MATERIALS AND METHODS: Institutional review board approval was obtained with a waiver of informed consent, and the study complied with requirements of the Health Insurance Portability and Accountability Act. Chest CT scans of 10 immunocompetent patients with clinically proved pulmonary cryptococcosis were retrospectively reviewed by four reviewers in consensus. Criterion for diagnosis of pulmonary cryptococcosis was (a) the histopathologic presence of the organism at lung biopsy or (b) a positive culture of a respiratory specimen or positive serum cryptococcal antigen test with clinical or radiographic evidence of active pulmonary infection. Patients included six women and four men ranging in age from 46 to 73 years (mean, 59 years). Scans were evaluated for nodules, masses, areas of ground-glass attenuation or of hazy increased attenuation, areas of consolidation, areas of cavitation, pleural effusions, linear opacities, septal thickening, lymphadenopathy, extent of parenchymal involvement, and distribution.

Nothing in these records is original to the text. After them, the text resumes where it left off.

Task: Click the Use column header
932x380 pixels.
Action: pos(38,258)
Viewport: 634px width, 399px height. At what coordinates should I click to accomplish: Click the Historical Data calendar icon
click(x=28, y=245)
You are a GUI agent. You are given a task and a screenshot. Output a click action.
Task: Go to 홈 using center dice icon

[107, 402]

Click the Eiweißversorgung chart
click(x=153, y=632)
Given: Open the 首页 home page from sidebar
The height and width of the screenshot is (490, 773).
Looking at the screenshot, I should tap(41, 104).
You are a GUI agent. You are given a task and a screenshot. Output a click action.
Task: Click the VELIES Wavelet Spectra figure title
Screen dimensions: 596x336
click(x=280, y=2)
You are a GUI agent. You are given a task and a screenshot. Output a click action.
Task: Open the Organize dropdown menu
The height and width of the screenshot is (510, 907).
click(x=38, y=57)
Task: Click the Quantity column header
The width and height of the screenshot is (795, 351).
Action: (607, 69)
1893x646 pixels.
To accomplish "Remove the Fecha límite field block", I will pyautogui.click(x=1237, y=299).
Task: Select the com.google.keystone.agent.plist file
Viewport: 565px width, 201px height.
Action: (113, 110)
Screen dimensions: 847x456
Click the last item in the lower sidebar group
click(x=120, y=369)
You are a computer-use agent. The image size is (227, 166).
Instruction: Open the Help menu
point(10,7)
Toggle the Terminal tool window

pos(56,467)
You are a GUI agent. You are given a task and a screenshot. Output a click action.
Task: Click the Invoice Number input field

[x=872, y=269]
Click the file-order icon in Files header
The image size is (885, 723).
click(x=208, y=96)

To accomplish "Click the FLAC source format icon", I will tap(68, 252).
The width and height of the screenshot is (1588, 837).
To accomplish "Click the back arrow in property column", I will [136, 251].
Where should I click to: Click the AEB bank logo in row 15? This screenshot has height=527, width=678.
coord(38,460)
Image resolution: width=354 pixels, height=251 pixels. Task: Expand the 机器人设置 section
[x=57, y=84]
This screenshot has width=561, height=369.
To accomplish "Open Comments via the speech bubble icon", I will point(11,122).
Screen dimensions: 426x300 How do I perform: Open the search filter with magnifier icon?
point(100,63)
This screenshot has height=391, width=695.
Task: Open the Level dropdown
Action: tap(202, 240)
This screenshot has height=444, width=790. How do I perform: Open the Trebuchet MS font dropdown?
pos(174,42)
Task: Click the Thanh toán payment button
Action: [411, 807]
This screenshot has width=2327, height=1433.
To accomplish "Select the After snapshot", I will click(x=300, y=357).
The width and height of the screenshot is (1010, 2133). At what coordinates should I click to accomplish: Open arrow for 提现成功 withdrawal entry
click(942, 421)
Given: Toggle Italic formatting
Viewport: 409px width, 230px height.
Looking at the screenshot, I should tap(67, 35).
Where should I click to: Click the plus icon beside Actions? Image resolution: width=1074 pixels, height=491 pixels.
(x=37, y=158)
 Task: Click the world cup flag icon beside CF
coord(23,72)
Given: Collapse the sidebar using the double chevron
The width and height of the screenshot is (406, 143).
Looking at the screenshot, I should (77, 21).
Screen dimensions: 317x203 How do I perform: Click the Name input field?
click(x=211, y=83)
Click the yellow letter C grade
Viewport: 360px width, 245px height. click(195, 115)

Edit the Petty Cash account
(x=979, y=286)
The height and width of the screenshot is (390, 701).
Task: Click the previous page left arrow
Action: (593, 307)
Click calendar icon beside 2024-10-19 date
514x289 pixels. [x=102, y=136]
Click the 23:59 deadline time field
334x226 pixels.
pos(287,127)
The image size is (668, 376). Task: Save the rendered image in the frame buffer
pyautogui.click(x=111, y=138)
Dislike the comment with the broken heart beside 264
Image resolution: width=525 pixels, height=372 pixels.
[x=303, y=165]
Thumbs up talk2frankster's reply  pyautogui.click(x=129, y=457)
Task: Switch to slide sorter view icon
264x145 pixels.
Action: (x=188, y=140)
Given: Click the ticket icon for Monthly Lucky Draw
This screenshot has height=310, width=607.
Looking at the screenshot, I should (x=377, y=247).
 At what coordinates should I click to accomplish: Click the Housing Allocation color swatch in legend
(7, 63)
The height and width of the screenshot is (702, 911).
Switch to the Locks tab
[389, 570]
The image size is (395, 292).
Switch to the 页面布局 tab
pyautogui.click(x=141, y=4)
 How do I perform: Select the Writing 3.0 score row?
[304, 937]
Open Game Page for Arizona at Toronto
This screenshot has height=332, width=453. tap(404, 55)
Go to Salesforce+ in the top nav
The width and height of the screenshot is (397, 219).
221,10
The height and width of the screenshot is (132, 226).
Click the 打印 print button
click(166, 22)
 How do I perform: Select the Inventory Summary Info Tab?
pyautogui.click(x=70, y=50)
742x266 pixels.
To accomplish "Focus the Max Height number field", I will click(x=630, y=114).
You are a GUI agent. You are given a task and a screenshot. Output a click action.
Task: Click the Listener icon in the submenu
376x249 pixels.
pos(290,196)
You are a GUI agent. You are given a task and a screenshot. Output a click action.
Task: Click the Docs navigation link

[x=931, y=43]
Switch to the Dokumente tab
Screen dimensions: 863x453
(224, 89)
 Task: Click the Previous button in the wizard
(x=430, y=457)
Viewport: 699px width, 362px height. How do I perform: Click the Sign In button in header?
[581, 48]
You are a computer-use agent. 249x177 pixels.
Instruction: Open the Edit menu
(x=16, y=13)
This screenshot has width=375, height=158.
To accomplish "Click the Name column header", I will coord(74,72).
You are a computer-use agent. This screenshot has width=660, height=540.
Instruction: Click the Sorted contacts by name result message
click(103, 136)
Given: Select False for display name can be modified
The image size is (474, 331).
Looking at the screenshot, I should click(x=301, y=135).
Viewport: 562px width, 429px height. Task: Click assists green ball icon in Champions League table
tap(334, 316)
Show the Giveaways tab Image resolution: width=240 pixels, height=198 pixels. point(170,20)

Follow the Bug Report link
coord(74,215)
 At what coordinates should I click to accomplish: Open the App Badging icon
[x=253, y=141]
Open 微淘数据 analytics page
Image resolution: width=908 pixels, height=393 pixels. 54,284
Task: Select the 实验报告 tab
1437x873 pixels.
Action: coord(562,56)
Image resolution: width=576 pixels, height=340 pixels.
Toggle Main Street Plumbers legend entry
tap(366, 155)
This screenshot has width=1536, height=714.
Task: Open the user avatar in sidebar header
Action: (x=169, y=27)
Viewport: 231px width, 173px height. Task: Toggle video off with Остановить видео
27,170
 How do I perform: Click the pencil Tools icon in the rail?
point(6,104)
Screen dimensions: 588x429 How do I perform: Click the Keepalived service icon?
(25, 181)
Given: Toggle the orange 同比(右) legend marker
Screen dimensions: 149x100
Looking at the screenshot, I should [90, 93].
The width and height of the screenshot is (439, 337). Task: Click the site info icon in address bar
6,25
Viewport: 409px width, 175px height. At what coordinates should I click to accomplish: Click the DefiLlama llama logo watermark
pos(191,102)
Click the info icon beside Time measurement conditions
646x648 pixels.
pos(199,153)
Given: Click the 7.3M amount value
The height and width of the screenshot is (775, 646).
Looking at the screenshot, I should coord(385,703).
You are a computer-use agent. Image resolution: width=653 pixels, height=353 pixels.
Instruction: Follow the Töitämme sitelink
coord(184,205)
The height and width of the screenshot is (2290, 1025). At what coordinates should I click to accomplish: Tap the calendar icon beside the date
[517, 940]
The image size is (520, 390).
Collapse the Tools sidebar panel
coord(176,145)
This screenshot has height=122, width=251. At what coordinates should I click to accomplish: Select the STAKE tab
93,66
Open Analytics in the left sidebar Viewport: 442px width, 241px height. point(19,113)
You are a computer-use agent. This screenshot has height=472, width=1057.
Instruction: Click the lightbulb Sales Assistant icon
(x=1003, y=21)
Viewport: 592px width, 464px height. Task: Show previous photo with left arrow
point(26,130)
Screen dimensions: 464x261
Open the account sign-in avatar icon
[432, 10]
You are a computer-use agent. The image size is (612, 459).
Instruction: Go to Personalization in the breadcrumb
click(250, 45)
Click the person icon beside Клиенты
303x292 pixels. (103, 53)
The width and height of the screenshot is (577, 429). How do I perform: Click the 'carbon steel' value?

RESULTS: The most common CT finding was pulmonary nodules (n = 9). Multiple nodules (n = 7) were more common than solitary nodules (n = 2). Nodules most commonly occupied less than 10% of the pulmonary parenchyma (n = 7), measured less than 10 mm in diameter (n = 7), and had middle and upper lung predominance (n = 6). The majority of the nodules were well defined with smooth margins (n = 7). Multiple nodules were usually bilaterally distributed (n = 5). Masses (n = 2), lymphadenopathy (n = 2), areas of consolidation (n = 2), areas of hazy increased attenuation (n = 1), pleural effusion (n = 1), and areas of cavitation (n = 1) were uncommon.

CONCLUSION: CT most commonly demonstrated pulmonary nodules in immunocompetent patients with pulmonary cryptococcosis. The nodules were most often multiple, small, well defined, and smoothly marginated with middle and upper lung predominance.